3 Temmuz Mısır darbesinden sonra korkulan oldu. Darbecilerin Müslüman Kardeşler’e ve Mursi taraftarlarına karşı saldırılarının sonuncusunda, 650-1200 arasında silahsız sivil canlarını kaybetti, 4000-5000 arasındaki kişi yaralandı.
The Independent’tan Robert Fisk, “Kahire Katliamı” adlı makalesinde (14 Ağustos), Mısır’da darbecilerin asıl öldürdüğünün, “Mısır’ın Arap ulusunun sonsuza kadar annesi olduğu düşüncesi... Mısır’ın kendi insanlarının tümünü kendi çocukları olarak gördüğü milliyetçi ülküsü” olduğunu söylüyor. Haklı da.

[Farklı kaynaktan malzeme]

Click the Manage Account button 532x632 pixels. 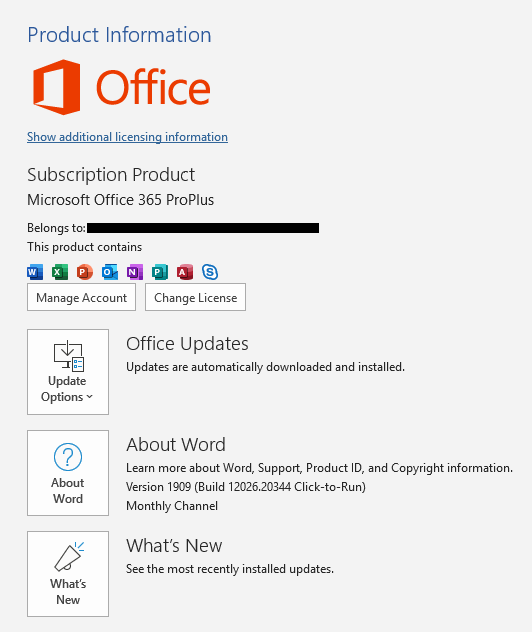[x=81, y=297]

Artık, bir ulus olarak Mısır düşüncesi yok; yerine iki topluluğa, iki meydana, iki zıt siyasi cepheye bölünmüş bir Mısır var.
Zaten zayıf olan demokrasinin şiddet tarafında öldürüldüğü bir Mısır var.

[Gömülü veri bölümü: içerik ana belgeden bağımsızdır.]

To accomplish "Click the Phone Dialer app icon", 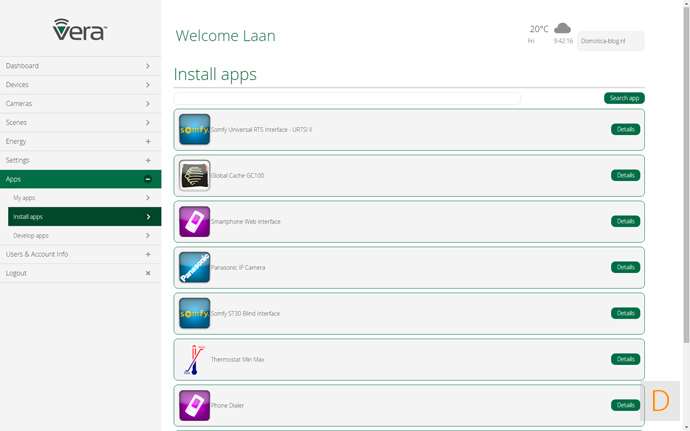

Sandığa, seçimlere güvenin sıfırlandığı bir Mısır var.
Darbe yoluyla demokrasi geleceği düşünülen Mısır, bugün bölünmüş, kutuplaşmış ve hızla iç savaş riskine savrulan bir ülke.

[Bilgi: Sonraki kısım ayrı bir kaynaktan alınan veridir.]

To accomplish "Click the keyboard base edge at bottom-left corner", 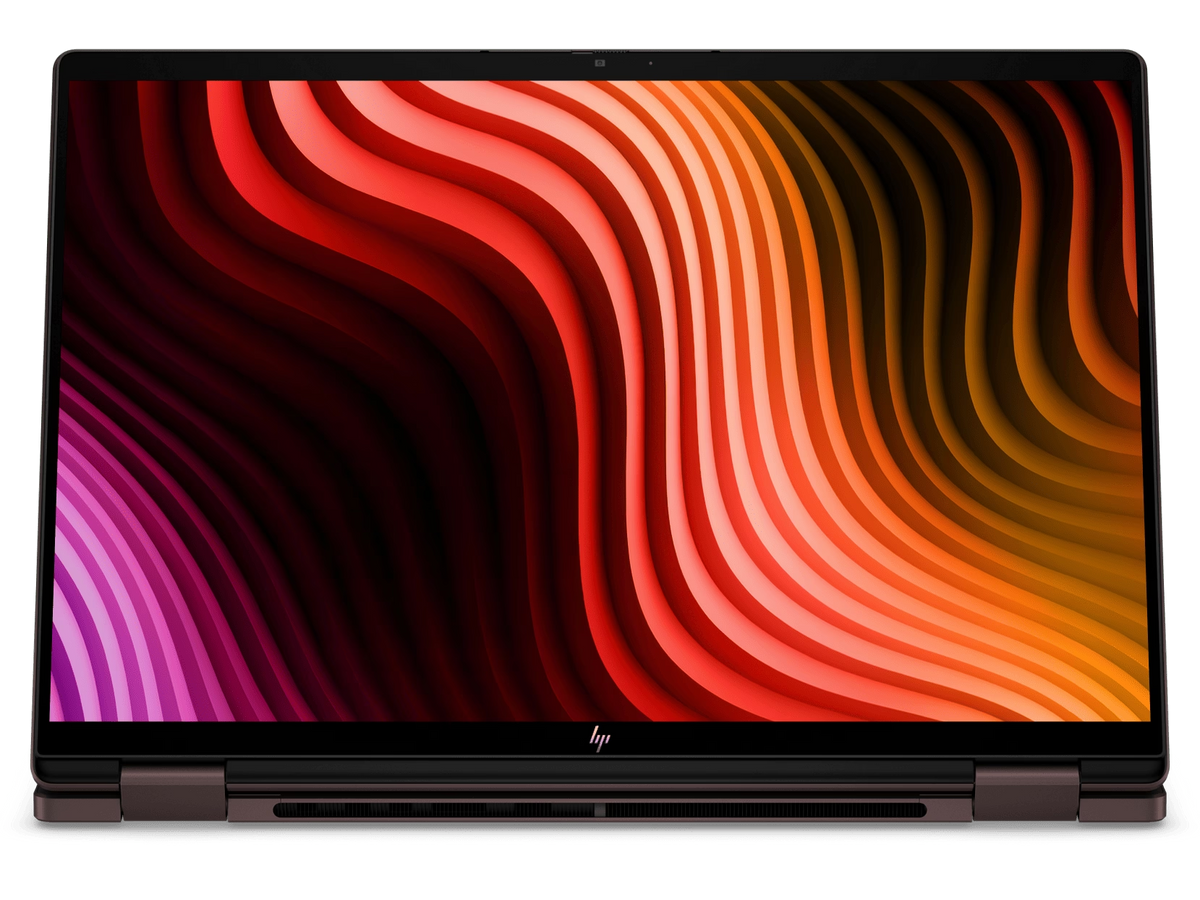I will (77, 803).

Darbeciler, sadece masumları değil, Mısır’ı da öldürdüler.
Artık Mısır’ın tekrardan seçim sürecine girmesi, tüm aktörlerin katılacağı bir seçimle, tekrardan sivil yönetime, demokrasiye dönmesi çok zor, hatta imkânsız gibi.
Ortadoğu’nun, Kuzey Afrika’nın, Arap dünyasının bu önemli ülkesi, bölgesel gücü, bugün artık kendi içinde iç savaş eşiğine gelmiş ve bölgesi için büyük bir istikrarsıznlık riskine dönüşmüş durumda.
Suriye krizi, Irak’da iç savaş olasılığı ve İran sorunundan sonra, Mısır’ın bugün karşılaştığı iç savaş riski, tüm bölgeyi felakete itebilir.
Bu nedenle de dün demokrasi-darbe ilişkisi kuranlar, bugün büyük bir korku ve endişe içindeler.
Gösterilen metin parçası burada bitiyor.